Als we niets veranderen, wordt het eerder slechter dan beter. De mobiliteit groeit namelijk in alle scenario’s. Het verkeer wordt steeds diverser, vooral op fietspaden. We hebben de uitdaging van afleiding door smartphones. En vergeet ook niet: Nederland vergrijst, en ouderen traditioneel sterk zijn oververtegenwoordigd in de slachtofferstatistieken. Dit zijn allemaal serieuze uitdagingen.
Ik ben ervan overtuigd dat we het tij kunnen keren. De eerste stap is dus het systematisch veiliger inrichten van het onderliggende wegennet en onze woonwijken. Voor een deel is dat het afmaken waar we met het programma Duurzaam Veilig ooit aan begonnen zijn. Een voorbeeld? De afgelopen jaren vielen er gemiddeld 30 doden per jaar in 30 km/uur-zones. Dit duidt op een structureel probleem met de snelheid en dus met de inrichting van die zones.
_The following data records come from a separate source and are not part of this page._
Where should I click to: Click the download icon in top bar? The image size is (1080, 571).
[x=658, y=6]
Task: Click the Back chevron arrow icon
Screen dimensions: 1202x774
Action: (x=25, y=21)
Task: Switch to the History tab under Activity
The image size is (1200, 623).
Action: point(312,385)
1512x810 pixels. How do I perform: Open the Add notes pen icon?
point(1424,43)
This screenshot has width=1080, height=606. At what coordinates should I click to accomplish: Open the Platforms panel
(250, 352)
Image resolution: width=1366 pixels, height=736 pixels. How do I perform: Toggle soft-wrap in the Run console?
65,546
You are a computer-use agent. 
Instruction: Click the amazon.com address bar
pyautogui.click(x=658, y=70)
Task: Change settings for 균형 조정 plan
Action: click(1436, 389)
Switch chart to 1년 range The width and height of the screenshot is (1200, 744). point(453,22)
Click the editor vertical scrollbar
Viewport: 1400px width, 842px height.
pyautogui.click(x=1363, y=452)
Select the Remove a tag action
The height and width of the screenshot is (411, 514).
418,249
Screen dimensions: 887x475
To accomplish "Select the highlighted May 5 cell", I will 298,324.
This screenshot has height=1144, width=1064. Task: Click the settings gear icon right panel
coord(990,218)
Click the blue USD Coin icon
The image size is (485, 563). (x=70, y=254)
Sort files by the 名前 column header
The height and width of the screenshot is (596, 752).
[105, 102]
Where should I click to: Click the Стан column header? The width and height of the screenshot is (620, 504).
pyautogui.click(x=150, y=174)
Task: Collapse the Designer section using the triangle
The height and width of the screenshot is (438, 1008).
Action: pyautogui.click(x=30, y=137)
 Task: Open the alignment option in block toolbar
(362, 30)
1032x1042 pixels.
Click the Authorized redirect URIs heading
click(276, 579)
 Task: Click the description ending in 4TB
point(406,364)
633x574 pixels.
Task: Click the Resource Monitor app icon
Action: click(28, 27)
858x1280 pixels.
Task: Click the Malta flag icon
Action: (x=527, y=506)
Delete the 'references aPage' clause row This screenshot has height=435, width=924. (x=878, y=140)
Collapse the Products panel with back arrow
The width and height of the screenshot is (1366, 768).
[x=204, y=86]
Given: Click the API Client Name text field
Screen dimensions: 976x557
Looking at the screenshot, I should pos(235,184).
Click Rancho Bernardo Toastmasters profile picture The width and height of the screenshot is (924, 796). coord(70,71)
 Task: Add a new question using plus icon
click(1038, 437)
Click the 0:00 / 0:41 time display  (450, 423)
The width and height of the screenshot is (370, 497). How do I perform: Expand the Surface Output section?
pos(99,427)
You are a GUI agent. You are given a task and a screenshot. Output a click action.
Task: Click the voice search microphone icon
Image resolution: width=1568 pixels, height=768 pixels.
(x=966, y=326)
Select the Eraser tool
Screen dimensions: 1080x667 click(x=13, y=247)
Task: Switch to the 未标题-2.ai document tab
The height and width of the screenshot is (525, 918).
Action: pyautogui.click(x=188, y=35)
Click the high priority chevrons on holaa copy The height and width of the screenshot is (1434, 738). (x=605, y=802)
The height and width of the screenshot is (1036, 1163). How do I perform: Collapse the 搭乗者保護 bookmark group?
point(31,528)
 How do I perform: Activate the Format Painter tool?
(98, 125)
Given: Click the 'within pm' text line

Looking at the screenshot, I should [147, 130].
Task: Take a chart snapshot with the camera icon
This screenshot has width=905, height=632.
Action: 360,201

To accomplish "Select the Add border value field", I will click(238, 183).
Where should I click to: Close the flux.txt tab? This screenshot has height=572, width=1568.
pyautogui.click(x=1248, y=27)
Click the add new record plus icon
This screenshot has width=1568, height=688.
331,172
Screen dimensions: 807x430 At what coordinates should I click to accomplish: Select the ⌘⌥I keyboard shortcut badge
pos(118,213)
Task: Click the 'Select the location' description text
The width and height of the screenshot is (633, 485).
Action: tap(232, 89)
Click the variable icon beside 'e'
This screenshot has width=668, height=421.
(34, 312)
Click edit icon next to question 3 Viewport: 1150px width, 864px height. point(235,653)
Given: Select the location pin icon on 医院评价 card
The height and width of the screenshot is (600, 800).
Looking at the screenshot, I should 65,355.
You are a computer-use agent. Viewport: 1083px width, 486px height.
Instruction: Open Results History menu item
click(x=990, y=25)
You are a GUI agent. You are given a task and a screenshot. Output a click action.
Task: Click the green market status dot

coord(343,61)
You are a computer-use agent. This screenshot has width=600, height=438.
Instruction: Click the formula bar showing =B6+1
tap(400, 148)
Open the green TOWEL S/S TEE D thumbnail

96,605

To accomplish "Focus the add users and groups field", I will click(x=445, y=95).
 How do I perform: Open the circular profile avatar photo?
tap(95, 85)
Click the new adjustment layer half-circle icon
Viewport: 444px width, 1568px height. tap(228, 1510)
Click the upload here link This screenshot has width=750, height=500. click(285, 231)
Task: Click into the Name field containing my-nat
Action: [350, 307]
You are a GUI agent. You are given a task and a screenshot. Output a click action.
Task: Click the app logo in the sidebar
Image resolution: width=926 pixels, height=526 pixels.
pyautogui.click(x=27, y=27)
Een tweede voorbeeld: op bijna de helft van de 50 km/uur-wegen moeten fietsers nog steeds de weg delen met gemotoriseerd snelverkeer, waaronder bussen en vrachtauto’s.
Een tweede stap is een adequate, risicogerichte verkeershandhaving. We moeten slim gebruikmaken van technologische ontwikkelingen in de handhaving. Maar ook good old staandehoudingen door de politie zijn dringend gewenst. Lik op stuk en het gesprek aangaan – en niet: drie weken na een vergrijp een bekeuring in de brievenbus.
Een derde stap is het gericht stimuleren van veiligheidsinnovaties in voertuigen. Als we erin slagen om nieuwe technologie als snelheidsassistenten en automatische noodremsystemen snel ingang te doen vinden, zal dat de veiligheid absoluut ten goede komen. Op dit vlak hebben we overigens nog wat plooien glad te strijken. De Europese Raad voor Transportveiligheid tikte ons land vorig jaar op de vingers: de fiscale maatregelen om ons wagenpark te vergroenen hadden als bijeffect dat veiligheidsinnovatie juist werd ontmoedigd.
Laten we ook vooral vooruit kijken. De grote uitdaging van de komende decennia is de transitie naar een verkeerssysteem met steeds geavanceerdere en op termijn ook zelfrijdende voertuigen. Het is zaak om bij de aanleg en het onderhoud van wegen nu al rekening te houden met die steeds slimmere voertuigen. Tegelijkertijd moeten we wel beide benen op de grond houden en doen wat nu nodig is.”